What’s texture, specifically? Exactly what Elliot says: material culture. Social space. The textiles people use, the jobs they perform, the crops they harvest, the seasons they expect, even the way they construct their names. Fantasy writing doesn’t usually care much about these details, because it doesn’t usually care much about the little people – laborers, full-time mothers, sharecroppers, so on. (The last two books of Earthsea represent LeGuin’s remarkable attack on this tendency in her own writing.) So the fantasy writer defaults – fills in the tough details with the easiest available solution, and moves back to the world-saving, vengeance-seeking, intrigue-knotting narrative. Availability heuristics kick in, and we get another world of feudal serfs hunting deer and eating grains, of Western name constructions and Western social assumptions. (Husband and wife is not the universal historical norm for family structure, for instance.)
Defaulting is the root of a great many evils. Defaulting happens when we don’t think too much about something we write – a character description, a gender dynamic, a textile on display, the weave of the rug. Absent much thought, automaticity, the brain’s subsconscious autopilot, invokes the easiest available prototype – in the case of a gender dynamic, dad will read the paper, and mom will cut the protagonist’s hair. Or, in the case of worldbuilding, we default to the bland fantasy backdrop we know, and thereby reinforce it. It’s not done out of malice, but it’s still done.

#### WORK REQUIRED
Reproduce the passage on texture and defaulting in fantasy writing word for word, from its first line to its last.

#### AVAILABLE DATA
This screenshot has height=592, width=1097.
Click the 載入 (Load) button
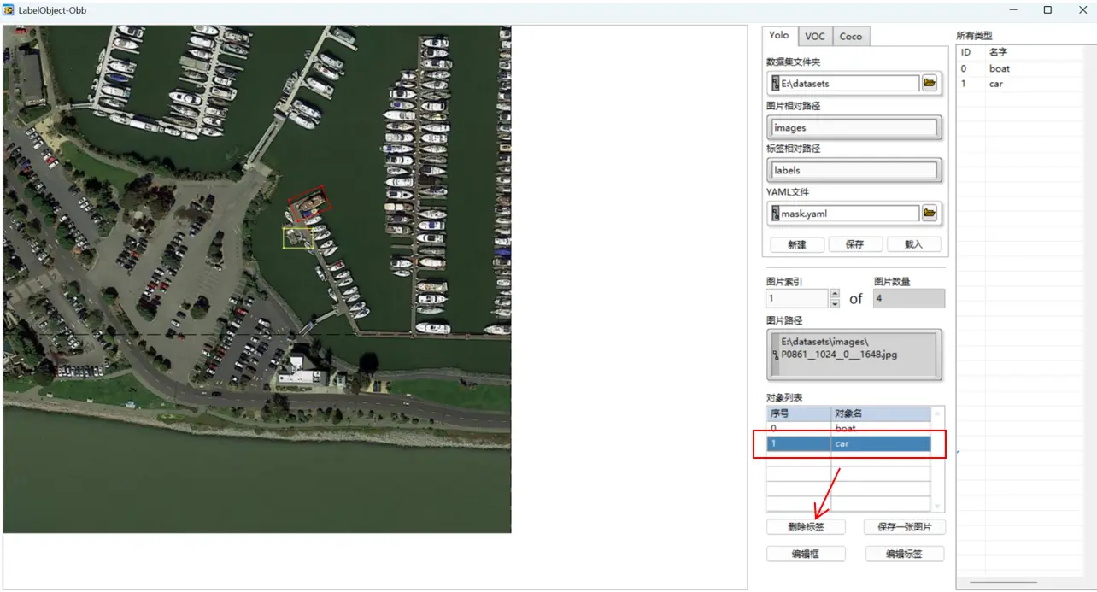click(x=912, y=244)
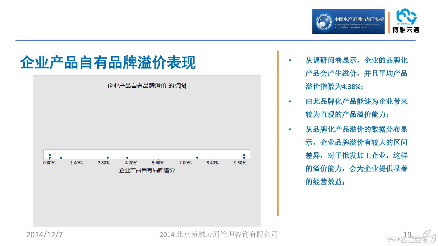
Task: Click the footer date 2014/12/7
Action: pos(44,235)
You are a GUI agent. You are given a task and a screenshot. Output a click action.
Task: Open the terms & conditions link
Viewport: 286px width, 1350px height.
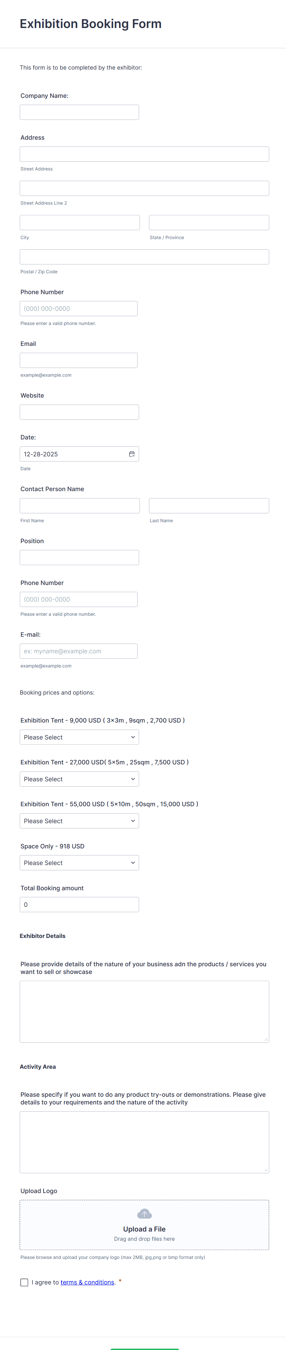(x=87, y=1282)
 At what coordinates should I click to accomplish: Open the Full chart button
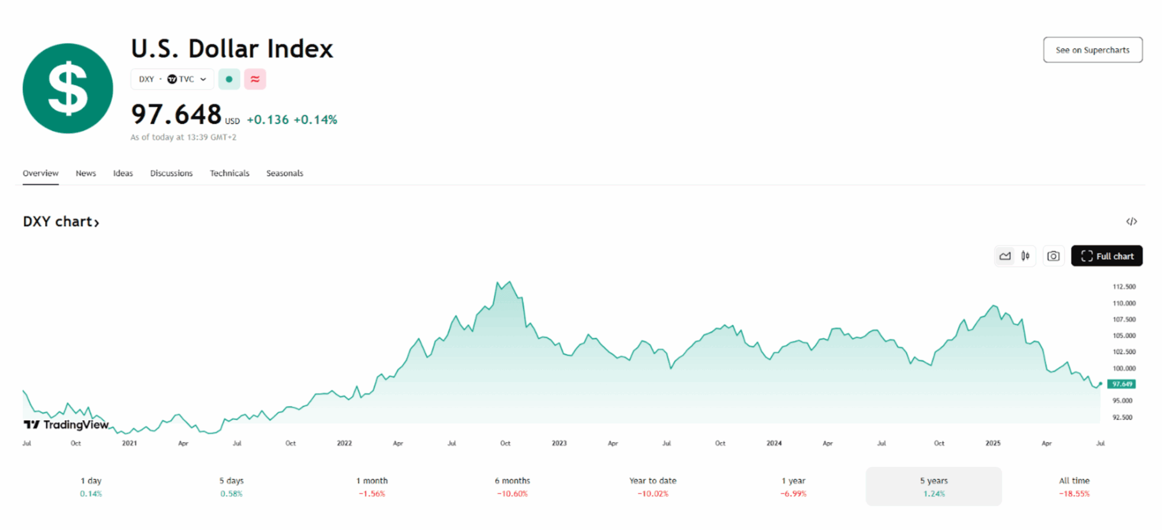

#### COMPLETED TASK
What’s texture, specifically? Exactly what Elliot says: material culture. Social space. The textiles people use, the jobs they perform, the crops they harvest, the seasons they expect, even the way they construct their names. Fantasy writing doesn’t usually care much about these details, because it doesn’t usually care much about the little people – laborers, full-time mothers, sharecroppers, so on. (The last two books of Earthsea represent LeGuin’s remarkable attack on this tendency in her own writing.) So the fantasy writer defaults – fills in the tough details with the easiest available solution, and moves back to the world-saving, vengeance-seeking, intrigue-knotting narrative. Availability heuristics kick in, and we get another world of feudal serfs hunting deer and eating grains, of Western name constructions and Western social assumptions. (Husband and wife is not the universal historical norm for family structure, for instance.)
Defaulting is the root of a great many evils. Defaulting happens when we don’t think too much about something we write – a character description, a gender dynamic, a textile on display, the weave of the rug. Absent much thought, automaticity, the brain’s subsconscious autopilot, invokes the easiest available prototype – in the case of a gender dynamic, dad will read the paper, and mom will cut the protagonist’s hair. Or, in the case of worldbuilding, we default to the bland fantasy backdrop we know, and thereby reinforce it. It’s not done out of malice, but it’s still done.